• **Document section**

BREAKING a pre-election promise guaranteeing its future, the Irish Government now plans to close Clare’s sole hospital casualty unit in Ennis, County Clare.
“Replacing in-patient A&E with an out-patient nursing station is a lethal formula, “ said Peadar McNamara, chair of the Hospital Development Committee. “In Clare alone, this ‘cost-cutter’ will result in the needless deaths of 20 people every year.”
So what does it mean when your local hospital closes its doors for emergencies?
Peadar McNamara explains.
“Imagine your four-year-old son has an asthmatic attack at 10 o’clock on a Saturday night and you live in West Clare, in Loop Head. You can’t get a doctor; Shannondoc is already out on a call; and the ambulance has just left for Limerick, so the ambulance won’t be back for four hours. In four hours, it will be too late.
“You set out on the 80-mile journey to Limerick, your child gasping for breath as you drive like hell over those narrow, twisting roads. You pass what used to be Ennis Hospital - the sign says: ‘CLOSED FOR EMERGENCIES’.”
Ennis is not the only town that stands to lose its in-patient services,
Peadar McNamara points out.

• **Available data**
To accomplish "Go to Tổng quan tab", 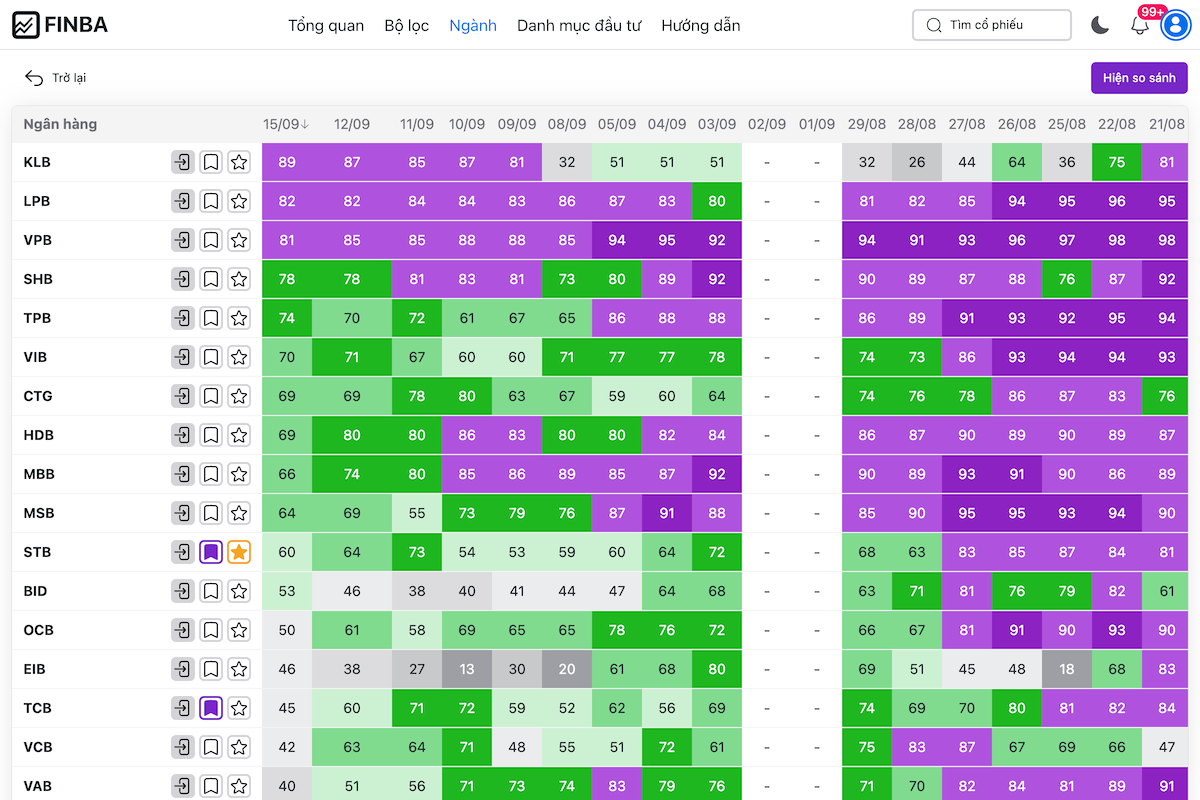I will pos(326,25).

• **Required work**
A. List every distinct place name that appears in the Ennis hospital closure article, counting Clare and County Clare as one.
B. Carry on the Ennis hospital closure article, picking up right after "Peadar McNamara points out."

• **Answers for the exercise**
A. Ennis, County Clare, West Clare, Loop Head, Limerick

B.
“The Government plans to terminate all in-patient services in up to 23 towns across Ireland. The bed stripping planned for Ennis and Monaghan is just the beginning.”
People do not understand what ‘centralising’ these hospital services really means, the hospital development committee chair continued.
“All hospital night beds are to close and all in-patient services axed.
Instead of A&E, all we will have is a nurse, 8 to 8, Monday to Friday, just for minor injuries.”
Patients who live further away from hospital casualty units die more often international experience shows. Research done in Montreal, for example, shows that children under five, especially babies, die more in the absence of a local hospital A&E unit. People suffering from asthma, from diabetes and road traffic accident victims are particularly at risk.
Ennis General Hospital sees 21,000 patients year in, year out.
“These patients will now be re-routed to the regional hospital in Limerick, which is already bursting at the seams,” Peadar McNamara said. “Yet the plan is for Limerick to gobble up the smaller hospitals in the region, such as Nenagh General.
“Medical empires are being built at the expense of local communities. People will pay for these empires with their lives.”
The Minister for Health, Mary Harney, has confirmed that a formal announcement terminating the present hospital service at Ennis General will be made in December or January.